Today’s vibrant Vineyard art community owes a great debt to Brandon Mayhew Wight, who died last month in Florida at the age of 101. Although there were art galleries on the Island that preceded the Granary Gallery at the Red Barn in West Tisbury, its success encouraged the founding of the dozens of galleries the Island now boasts.

A descendant of the Vineyard’s founder, the Rev. Thomas Mayhew, Brandy was born and reared in Rhode Island but spent summers as a child in his maternal grandmother’s Music street house in West Tisbury. After graduation from the Rhode Island School of Design, service in the Pacific in World War II, and work in New York, he returned to the Island in 1954.

Brandy and the late George Bigelow opened an American equivalent of Paris’s Marche aux Puces in Edgartown, naming it the Flea Market.

The shop proved so successful that in 1960 they moved to larger quarters on Vineyard Haven’s Main street. They continued to sell antique furniture, and to complement the furniture they added paintings. Following George Bigelow’s death in 1964, Bruce Blackwell became Brandy’s partner. Their customers included Broadway actress Katharine Cornell and her companion Nancy Hamilton, playwright Lillian Hellman, novelist William Styron and his poet wife Rose, opera star Beverly Sills, radio journalist Mike Wallace and Lady Bird Johnson.

Open year-round, the Flea Market at Christmastime became a center for Island celebrations, with Brandy decorating the windows with Italian miniature white lights, a carousel horse to which he affixed horns, live firs and spruces. Soon Island artists Virginia Packard, Michael O’Shaughnessy and Harry Cummins began selling their work at the Flea Market.

In the 1970s, when summer traffic and parking in Vineyard Haven had become a problem, Brandy and Bruce bought the Red Barn, a tack shop in West Tisbury, and moved the store there, renaming it the Granary Gallery at the Red Barn.

The new destination brought new patrons. At Sunday afternoon openings, Brandy, dressed in summery seersucker, with a flamboyant tie and neatly folded handkerchief in his breast pocket, would greet patrons that included Secretary of State Cyrus Vance, Broadway actress Mildred Dunnock, musical personalities James Taylor and Carly Simon, and during the Clinton presidency, the First Family. All the while, new artists and photographers were exhibiting their work.

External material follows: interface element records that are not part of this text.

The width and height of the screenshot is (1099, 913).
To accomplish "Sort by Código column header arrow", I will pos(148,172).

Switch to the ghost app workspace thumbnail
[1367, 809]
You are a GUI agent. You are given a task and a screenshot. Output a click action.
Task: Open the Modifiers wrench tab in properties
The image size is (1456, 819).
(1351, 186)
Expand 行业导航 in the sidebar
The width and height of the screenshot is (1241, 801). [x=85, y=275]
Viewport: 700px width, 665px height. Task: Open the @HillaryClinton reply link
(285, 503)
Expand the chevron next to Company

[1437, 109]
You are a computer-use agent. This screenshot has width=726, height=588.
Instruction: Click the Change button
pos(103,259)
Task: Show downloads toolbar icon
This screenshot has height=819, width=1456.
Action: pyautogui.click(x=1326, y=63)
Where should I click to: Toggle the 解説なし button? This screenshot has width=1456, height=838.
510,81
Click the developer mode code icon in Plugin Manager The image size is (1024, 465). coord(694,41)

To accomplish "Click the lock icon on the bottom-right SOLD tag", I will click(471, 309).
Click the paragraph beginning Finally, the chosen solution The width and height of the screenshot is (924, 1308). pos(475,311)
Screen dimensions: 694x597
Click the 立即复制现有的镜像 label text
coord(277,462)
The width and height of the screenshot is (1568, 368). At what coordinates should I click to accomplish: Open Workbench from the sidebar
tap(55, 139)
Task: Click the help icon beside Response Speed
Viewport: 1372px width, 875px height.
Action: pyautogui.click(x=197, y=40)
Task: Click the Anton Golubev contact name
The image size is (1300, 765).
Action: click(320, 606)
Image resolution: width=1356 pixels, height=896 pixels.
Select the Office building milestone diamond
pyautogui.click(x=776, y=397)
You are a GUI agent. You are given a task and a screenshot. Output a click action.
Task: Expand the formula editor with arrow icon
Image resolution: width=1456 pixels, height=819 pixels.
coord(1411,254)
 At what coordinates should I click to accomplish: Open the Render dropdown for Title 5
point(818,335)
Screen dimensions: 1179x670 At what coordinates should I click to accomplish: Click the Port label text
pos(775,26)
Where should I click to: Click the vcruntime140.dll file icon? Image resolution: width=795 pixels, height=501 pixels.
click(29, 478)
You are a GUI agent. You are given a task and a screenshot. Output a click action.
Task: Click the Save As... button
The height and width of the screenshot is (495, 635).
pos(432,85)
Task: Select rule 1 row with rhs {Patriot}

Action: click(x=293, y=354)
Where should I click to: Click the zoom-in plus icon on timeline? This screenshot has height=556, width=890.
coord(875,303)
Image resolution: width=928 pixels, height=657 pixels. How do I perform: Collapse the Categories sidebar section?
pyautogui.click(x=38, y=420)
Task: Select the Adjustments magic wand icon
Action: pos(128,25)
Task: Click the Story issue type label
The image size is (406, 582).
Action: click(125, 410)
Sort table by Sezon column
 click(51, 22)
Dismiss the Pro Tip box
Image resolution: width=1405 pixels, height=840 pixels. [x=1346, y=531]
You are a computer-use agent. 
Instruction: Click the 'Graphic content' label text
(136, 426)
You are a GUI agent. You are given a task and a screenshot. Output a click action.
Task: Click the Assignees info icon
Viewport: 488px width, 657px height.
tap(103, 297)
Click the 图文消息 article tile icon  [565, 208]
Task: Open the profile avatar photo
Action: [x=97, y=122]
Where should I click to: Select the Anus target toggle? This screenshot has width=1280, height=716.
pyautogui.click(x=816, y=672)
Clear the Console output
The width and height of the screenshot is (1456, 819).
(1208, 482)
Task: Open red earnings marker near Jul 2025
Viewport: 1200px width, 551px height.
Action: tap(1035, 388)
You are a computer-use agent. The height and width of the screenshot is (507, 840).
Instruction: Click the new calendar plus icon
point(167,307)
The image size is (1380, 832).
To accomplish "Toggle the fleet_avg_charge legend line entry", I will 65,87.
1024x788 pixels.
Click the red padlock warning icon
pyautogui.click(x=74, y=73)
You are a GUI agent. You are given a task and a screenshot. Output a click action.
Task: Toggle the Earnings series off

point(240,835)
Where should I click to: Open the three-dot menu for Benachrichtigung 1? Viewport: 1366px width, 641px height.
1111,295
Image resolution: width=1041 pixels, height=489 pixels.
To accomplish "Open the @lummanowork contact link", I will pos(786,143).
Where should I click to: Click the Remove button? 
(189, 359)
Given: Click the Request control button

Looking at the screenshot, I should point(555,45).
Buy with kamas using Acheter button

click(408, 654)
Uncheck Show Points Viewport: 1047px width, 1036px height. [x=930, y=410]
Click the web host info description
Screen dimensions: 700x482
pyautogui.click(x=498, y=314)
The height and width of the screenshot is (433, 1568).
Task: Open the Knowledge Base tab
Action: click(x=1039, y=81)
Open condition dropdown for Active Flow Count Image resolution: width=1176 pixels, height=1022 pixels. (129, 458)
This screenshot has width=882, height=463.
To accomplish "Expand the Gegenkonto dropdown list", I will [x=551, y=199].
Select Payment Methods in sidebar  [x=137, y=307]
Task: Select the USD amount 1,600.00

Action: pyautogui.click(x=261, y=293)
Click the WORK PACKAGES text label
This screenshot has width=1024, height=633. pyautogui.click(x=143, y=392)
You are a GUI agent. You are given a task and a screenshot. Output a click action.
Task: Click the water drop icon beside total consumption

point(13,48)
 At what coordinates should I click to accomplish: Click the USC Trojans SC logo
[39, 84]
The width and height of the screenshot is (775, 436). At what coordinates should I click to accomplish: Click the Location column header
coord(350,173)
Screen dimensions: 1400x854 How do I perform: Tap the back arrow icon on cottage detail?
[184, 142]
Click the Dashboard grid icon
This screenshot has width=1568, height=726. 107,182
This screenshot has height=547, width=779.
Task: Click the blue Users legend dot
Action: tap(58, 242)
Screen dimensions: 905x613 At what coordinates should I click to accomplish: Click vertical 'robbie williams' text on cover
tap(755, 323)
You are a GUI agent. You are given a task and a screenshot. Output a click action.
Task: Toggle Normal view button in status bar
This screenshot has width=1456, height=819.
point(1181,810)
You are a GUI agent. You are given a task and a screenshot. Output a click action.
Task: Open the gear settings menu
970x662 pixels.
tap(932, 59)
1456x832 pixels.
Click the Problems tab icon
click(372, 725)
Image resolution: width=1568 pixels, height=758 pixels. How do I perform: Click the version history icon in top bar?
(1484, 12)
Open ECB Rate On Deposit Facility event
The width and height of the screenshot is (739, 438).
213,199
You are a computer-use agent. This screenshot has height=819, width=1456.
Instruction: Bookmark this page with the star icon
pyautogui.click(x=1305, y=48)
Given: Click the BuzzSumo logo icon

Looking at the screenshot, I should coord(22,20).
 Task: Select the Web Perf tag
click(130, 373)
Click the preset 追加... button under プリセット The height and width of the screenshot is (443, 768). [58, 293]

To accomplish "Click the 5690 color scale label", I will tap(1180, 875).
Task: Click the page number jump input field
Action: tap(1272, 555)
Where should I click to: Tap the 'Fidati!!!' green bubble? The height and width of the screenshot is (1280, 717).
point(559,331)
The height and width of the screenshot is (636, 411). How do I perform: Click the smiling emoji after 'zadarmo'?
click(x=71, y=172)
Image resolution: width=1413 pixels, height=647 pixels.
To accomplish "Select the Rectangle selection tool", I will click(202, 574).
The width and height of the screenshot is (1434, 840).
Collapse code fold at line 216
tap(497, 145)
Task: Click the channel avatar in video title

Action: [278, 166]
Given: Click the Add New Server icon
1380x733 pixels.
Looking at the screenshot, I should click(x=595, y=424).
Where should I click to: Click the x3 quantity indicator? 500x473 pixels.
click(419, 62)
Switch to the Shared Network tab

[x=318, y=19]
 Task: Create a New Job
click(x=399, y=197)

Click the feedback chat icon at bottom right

Among them were Life photographer Alfred Eisenstaedt, a longtime Menemsha seasonal resident, Gazette photographer Alison Shaw, African-American painter Lois Mailou Jones and others.

The nearest neighbor was the Field Gallery that had opened across from Alley’s General Store in 1971 and included its outdoor Tom Maley statue display. Soon new galleries opened all over the Island.

With his artistic perspicacity, business acumen and charm, Brandy helped elevate the Vineyard’s reputation among artists and art dealers, a legacy that continues to this day.